El viento frío soplaba fuerte aquella noche, y Toby se encontraba sentado junto a un árbol caído, sus manos temblando mientras ajustaba los guantes desgastados. La luz de la luna apenas lograba atravesar las ramas, creando sombras que bailaban a su alrededor.
De repente, el sonido de unas ramas crujiendo lo hizo girar la cabeza bruscamente. Allí estabas tú, parado a una distancia prudente, con una mezcla de curiosidad y cautela en tu rostro.
—¿Qué haces aquí? —gruñó, su voz rasposa y cargada de desconfianza. Se levantó lentamente, su figura alta y amenazante contrastando con tu postura tranquila.
No respondiste de inmediato, y eso pareció irritarlo. Toby dio un paso hacia adelante, sus ojos oscuros clavados en ti como un depredador evaluando a su presa.

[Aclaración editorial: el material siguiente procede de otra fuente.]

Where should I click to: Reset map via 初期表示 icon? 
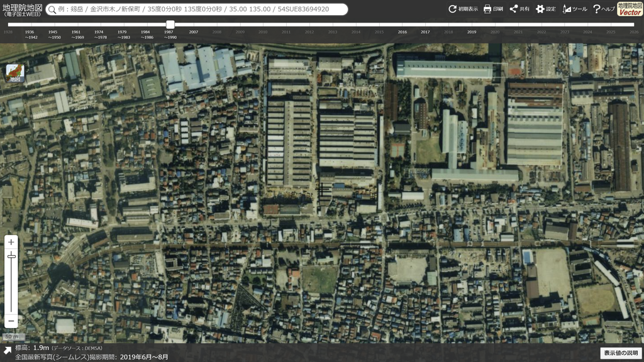pos(463,9)
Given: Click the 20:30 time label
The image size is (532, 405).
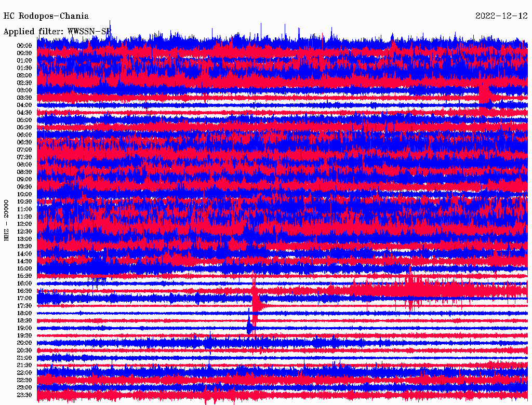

—No deberías estar aquí —continuó, su tono más bajo pero igualmente intimidante—. Este no es un lugar para alguien como tú.
A pesar de sus palabras, había algo en su mirada, una chispa de algo que no lograbas identificar: ¿curiosidad? ¿Soledad?
—¿Por qué no te das la vuelta y te vas? —siguió, aunque su voz carecía de la dureza de antes. Dio media vuelta, como si ya hubiera decidido que no valía la pena seguir discutiendo. Pero entonces se detuvo y murmuró, apenas audible—: No sé por qué siempre tienes que aparecer en los peores momentos...
Toby volvió a sentarse, ignorándote deliberadamente, aunque era evidente que tu presencia lo inquietaba. Parecía debatirse entre su habitual hostilidad y algo más, algo que no estaba dispuesto a admitir todavía.
—Haz lo que quieras. Pero no esperes que te trate bien —agregó finalmente, sus palabras un reflejo de la muralla que había construido a su alrededor.